Canadians are still on target for a record year of personal debt despite ending 2013 by making a small dent in the money they owe, says credit monitoring agency TransUnion.

At the end of last year, Canadians owed a total of $27,368 on such things as lines of credit, credit cards and car loans, TransUnion said in a study released Wednesday.

That's down $117, or 0.42 per cent, from $27,485 in the fourth quarter of 2012 — the highest level of non-mortgage debt on record.

"We've been told over and over and over again from so many places that we've got to get this debt down and we can't make it happen," said Thomas Higgins, TransUnion's vice-president of analytics and decision services.

The dip is only a brief hiatus, as the general trend is that debt is rising, Higgins said in an interview with CBC’s The Lang & O’Leary Exchange.

He predicted Canadians will need to face more “pain” before they give up their spendthrift ways.

“The two things we look at are interest rates – if they bumped up considerably people would be forced to start saving more and bring that debt down. The other is unemployment – if there is a big dip in employment people will have no ability to pay those bills and will have to ratchet back what they do,” he said.

TransUnion is sticking by its prediction that average consumer's total non-mortgage debt will hit an all-time high of $28,853 by the end of 2014.

"There's nothing to give us any indication that the debt levels are going to start to come down in any noticeable chunk," Higgins said

"Right now, we're still trending in that direction (to higher debt), for sure."

Paying enough so 'still in good standing'

Higgins said Canadians started to pile on debt in the years before the 2008 recession. He said he'd have to see Canadians' personal debt being reduced consistently by $500 to $1,000 over four to six quarters before he would say "we're sorting of heading somewhere."

In the last quarter of 2013, consumers' credit card debt and debt on lines of credit were down a bit, Higgins said.

But consumers spent a little less on holiday shopping only because they got "better deals" rather than consciously cutting spending, he said.

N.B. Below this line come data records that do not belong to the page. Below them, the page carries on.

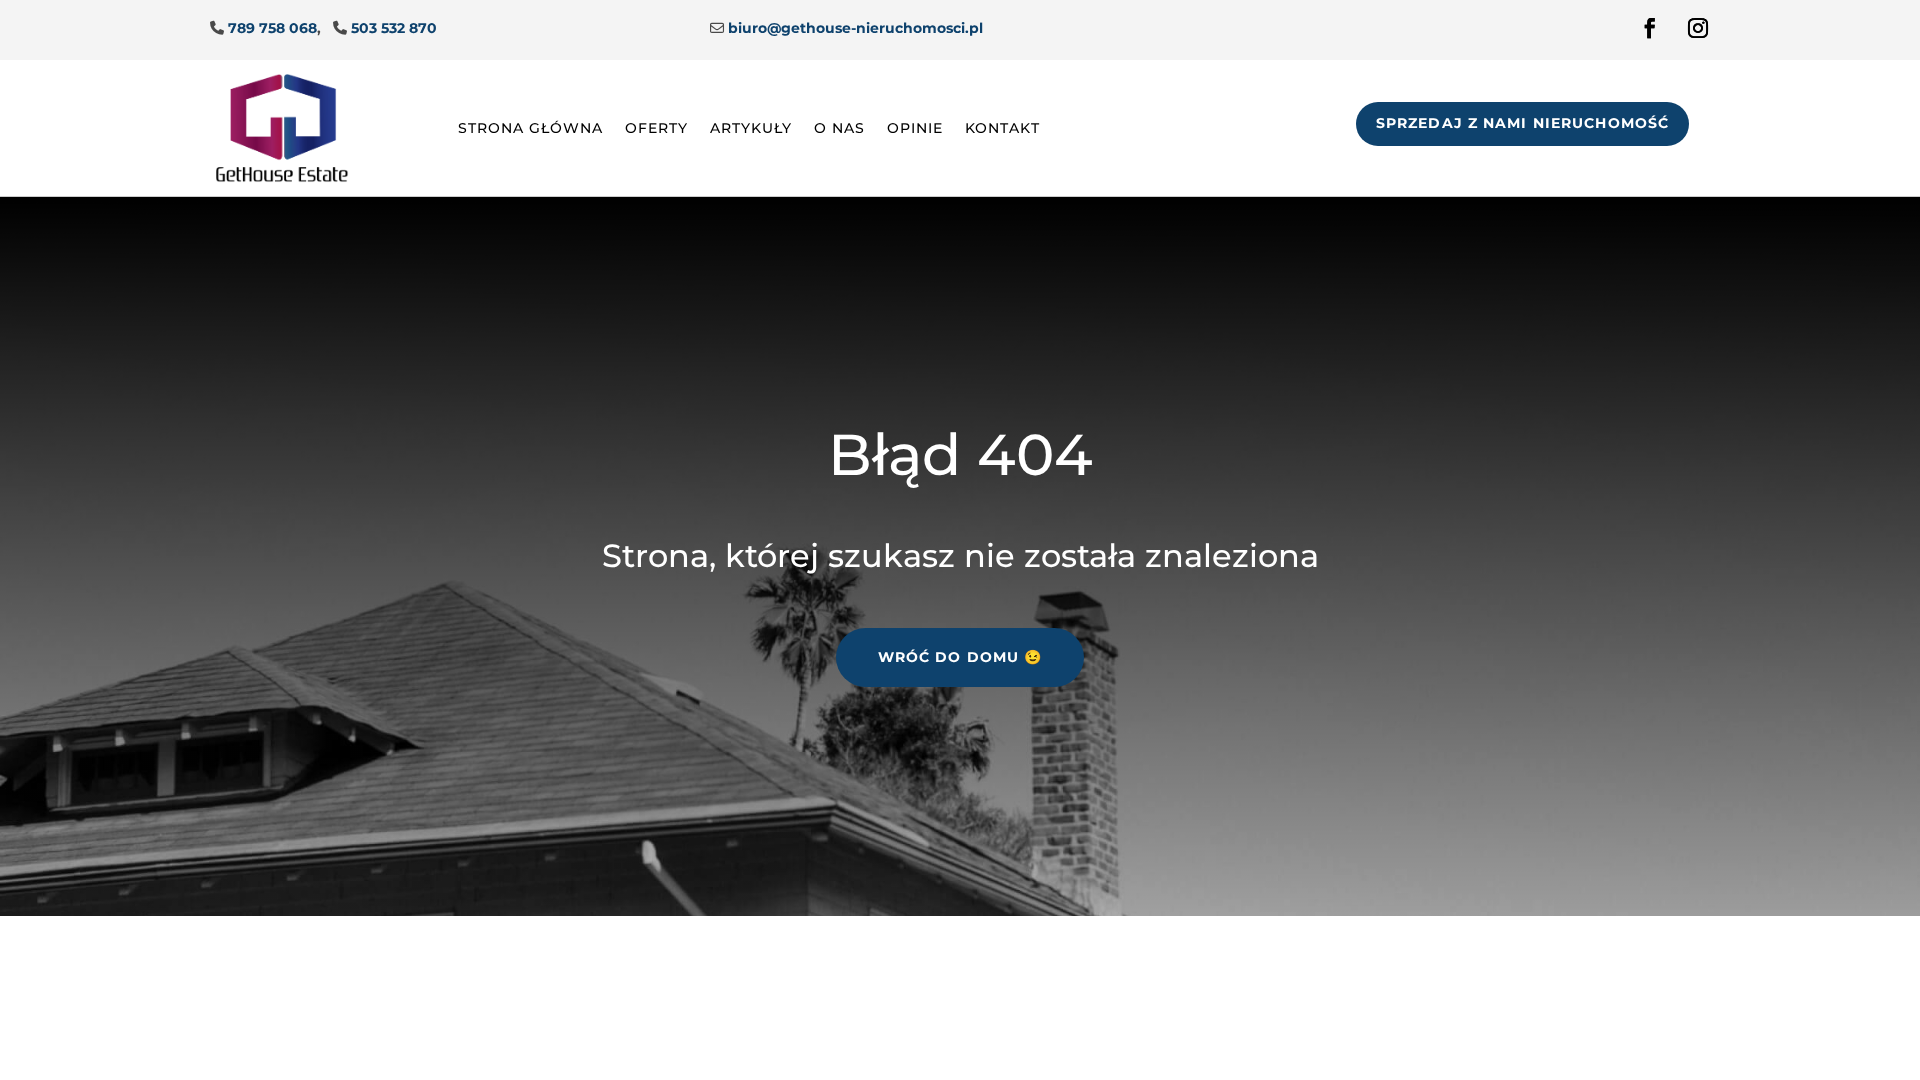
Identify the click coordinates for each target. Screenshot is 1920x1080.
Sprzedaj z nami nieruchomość (1522, 123)
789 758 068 (272, 28)
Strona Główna (530, 128)
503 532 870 (394, 28)
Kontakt (1002, 128)
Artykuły (751, 128)
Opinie (915, 128)
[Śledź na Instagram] (1698, 28)
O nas (839, 128)
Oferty (656, 128)
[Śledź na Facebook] (1650, 28)
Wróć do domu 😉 (960, 657)
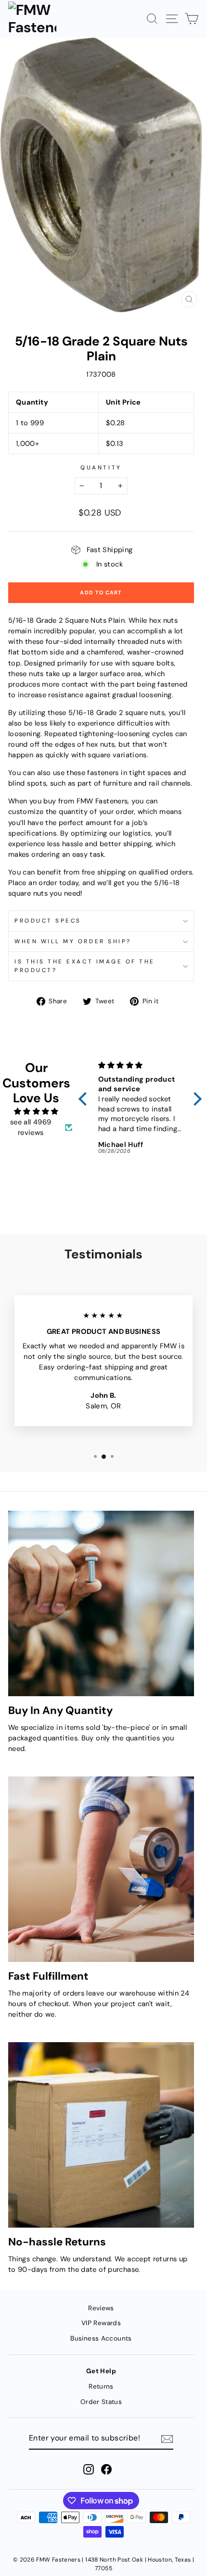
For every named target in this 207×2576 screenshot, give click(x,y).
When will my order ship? (72, 941)
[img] (36, 1111)
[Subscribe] (167, 2438)
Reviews (101, 2308)
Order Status (101, 2402)
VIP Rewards (101, 2323)
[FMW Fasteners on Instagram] (88, 2469)
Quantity (100, 467)
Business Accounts (100, 2338)
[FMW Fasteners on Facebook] (106, 2469)
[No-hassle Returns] (101, 2135)
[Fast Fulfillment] (101, 1869)
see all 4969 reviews (30, 1127)
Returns (101, 2386)
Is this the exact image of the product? (84, 966)
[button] (84, 1099)
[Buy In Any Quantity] (101, 1603)
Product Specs (47, 920)
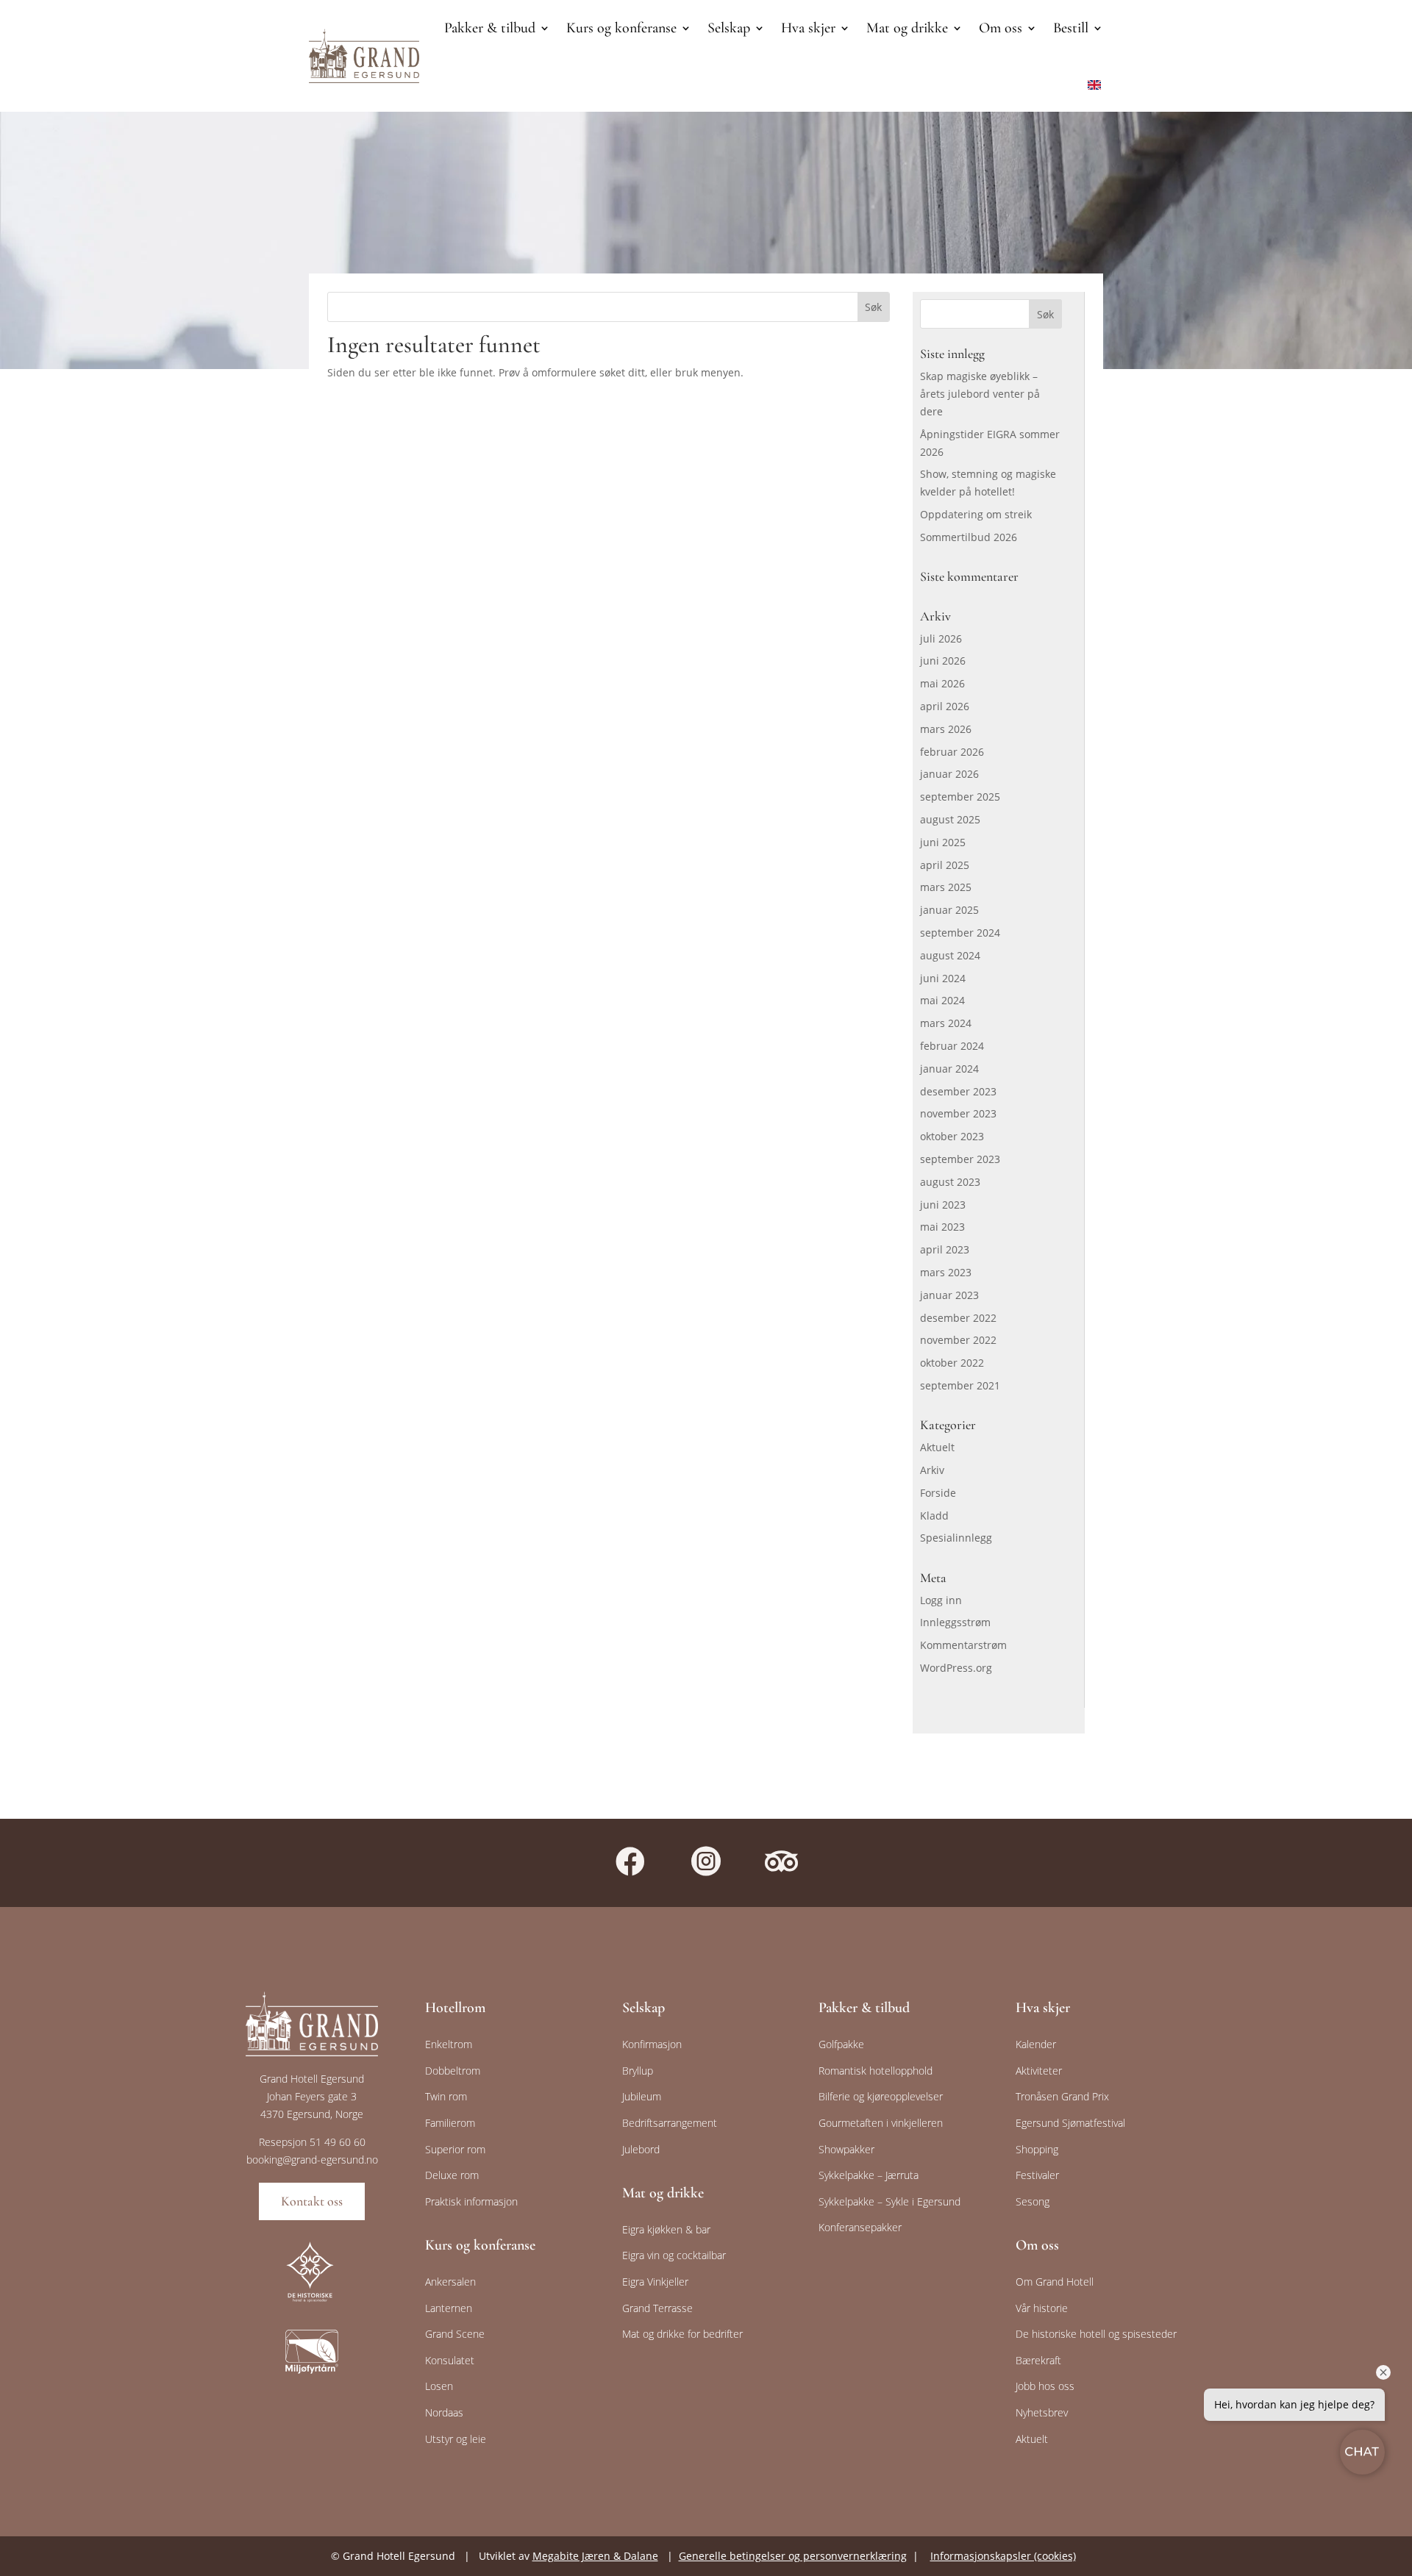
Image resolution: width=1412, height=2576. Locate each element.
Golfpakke (841, 2044)
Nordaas (444, 2412)
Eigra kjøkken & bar (666, 2229)
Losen (439, 2386)
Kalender (1036, 2044)
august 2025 (950, 819)
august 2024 (950, 955)
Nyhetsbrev (1042, 2412)
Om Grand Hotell (1055, 2282)
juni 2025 (943, 842)
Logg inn (941, 1600)
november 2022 (958, 1340)
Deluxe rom (452, 2175)
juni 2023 (943, 1205)
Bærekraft (1038, 2360)
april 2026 (944, 706)
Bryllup (637, 2071)
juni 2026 (943, 661)
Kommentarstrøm (963, 1645)
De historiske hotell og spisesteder (1096, 2334)
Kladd (934, 1516)
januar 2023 (949, 1295)
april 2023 (944, 1249)
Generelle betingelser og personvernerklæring (793, 2556)
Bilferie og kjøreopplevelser (881, 2096)
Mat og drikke (907, 28)
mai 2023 (942, 1227)
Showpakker (846, 2149)
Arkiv (932, 1470)
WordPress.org (956, 1668)
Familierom (450, 2123)
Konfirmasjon (652, 2044)
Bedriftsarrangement (669, 2123)
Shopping (1037, 2149)
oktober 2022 (952, 1363)
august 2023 (950, 1182)
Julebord (641, 2149)
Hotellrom (455, 2008)
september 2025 (960, 797)
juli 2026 (941, 638)
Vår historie (1042, 2308)
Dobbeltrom (452, 2071)
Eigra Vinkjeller (655, 2282)
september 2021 (960, 1385)
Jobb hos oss (1045, 2386)
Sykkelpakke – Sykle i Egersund (889, 2201)
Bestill (1070, 28)
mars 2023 (945, 1272)
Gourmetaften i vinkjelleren (881, 2123)
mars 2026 (945, 729)
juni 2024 (943, 978)
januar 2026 (949, 774)
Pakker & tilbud (489, 28)
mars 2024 (945, 1023)
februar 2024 (952, 1046)
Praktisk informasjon (471, 2201)
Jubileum (641, 2096)
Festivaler (1037, 2175)
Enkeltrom (448, 2044)
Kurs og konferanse (621, 28)
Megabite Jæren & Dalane (595, 2556)
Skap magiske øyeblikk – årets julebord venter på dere (980, 393)
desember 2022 (958, 1318)
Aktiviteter (1039, 2071)
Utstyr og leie (455, 2439)
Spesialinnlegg (956, 1538)
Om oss (1000, 28)
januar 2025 (949, 910)
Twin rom (446, 2096)
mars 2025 (945, 887)
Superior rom (455, 2149)
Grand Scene (455, 2334)
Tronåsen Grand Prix (1062, 2096)
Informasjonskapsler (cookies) (1003, 2556)
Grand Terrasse (657, 2308)
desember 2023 (958, 1091)
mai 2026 (942, 683)
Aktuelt (937, 1447)
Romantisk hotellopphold (876, 2071)
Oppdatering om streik (976, 514)
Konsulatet (449, 2360)
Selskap (728, 28)
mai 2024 (942, 1000)
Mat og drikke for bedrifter (682, 2334)
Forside (938, 1493)
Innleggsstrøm (955, 1622)
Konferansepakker (860, 2227)
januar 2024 (949, 1069)
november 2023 (958, 1113)
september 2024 (960, 933)
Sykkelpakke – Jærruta (869, 2175)
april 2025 (944, 865)
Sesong (1032, 2201)
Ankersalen (450, 2282)
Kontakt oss (312, 2201)
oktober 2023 (952, 1136)
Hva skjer (808, 28)
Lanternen (448, 2308)
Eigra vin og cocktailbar (674, 2255)
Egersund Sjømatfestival (1070, 2123)
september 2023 (960, 1159)
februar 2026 (952, 752)
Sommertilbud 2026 (968, 537)
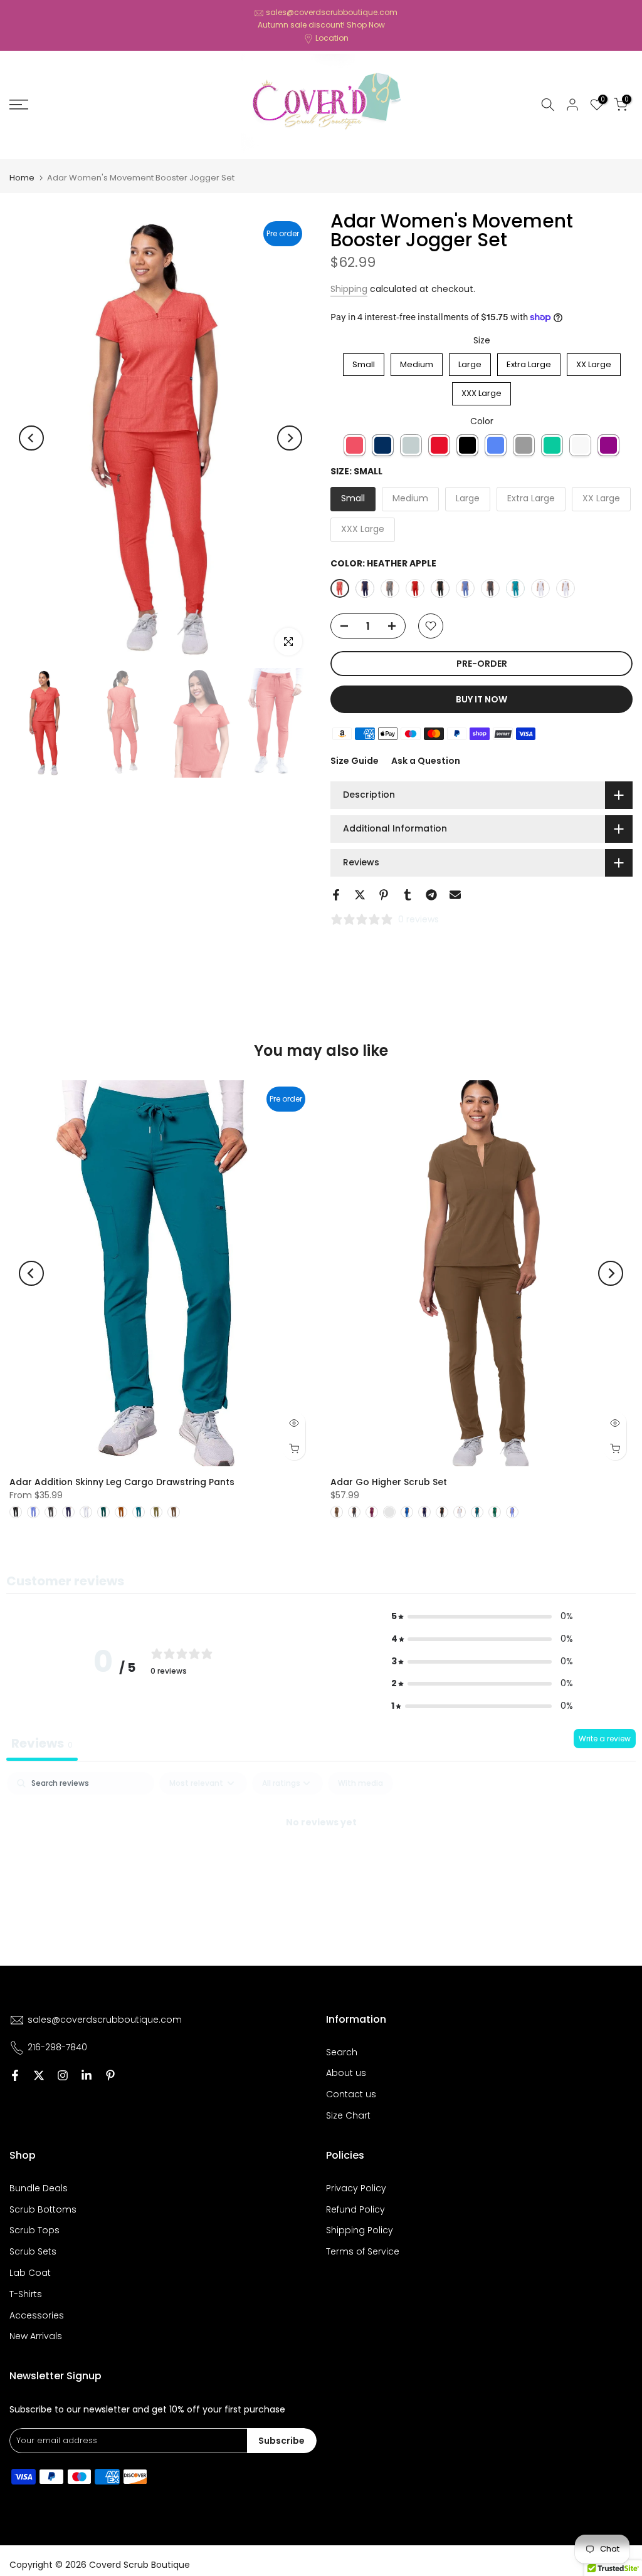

The study also found that loan delinquencies in the quarter ended Dec. 31 were down, meaning that consumers were making minimum payments on their debts.

"We may not be paying all of it, but we're paying enough down so that you're still in good standing."

But Higgins cautioned that if anything impacts the economy, the markets or interest rates, delinquency rates are usually impacted first.

Vancouver highest, Montreal lowest debt increase

Meanwhile, the study also found that Vancouver residents experienced the biggest increase in consumer debt, hitting $41,077 at the end of last year, up seven per cent from $38,357 in 2012.

On the other hand, those in Montreal managed to reduce their debt by 5.5 per cent from $19,651 to an average of $18,563, the lowest among residents of all major Canadian cities.

Higgins said Vancouver generally has higher incomes allowing consumers to take on more debt, while consumers in Montreal usually save to buy bigger items or pay with debit cards.

"Both in Alberta and B.C. they’ve had higher debt levels, particularly when you get into Vancouver. A lot of factors [are] involved, particularly income levels, unemployment, the real estate market has really had an impact there," he said.

In a report on Tuesday, Statistics Canada said Canadian families have become wealthier over the past several years, with net worth rising despite the well-documented growth in household debt and a setback from the recession.

However, there were big differences across age groups, regions and family types and economists noted that the biggest single reason overall for the improvement was rising house prices, which are widely expected to moderate or even fall in the next few years.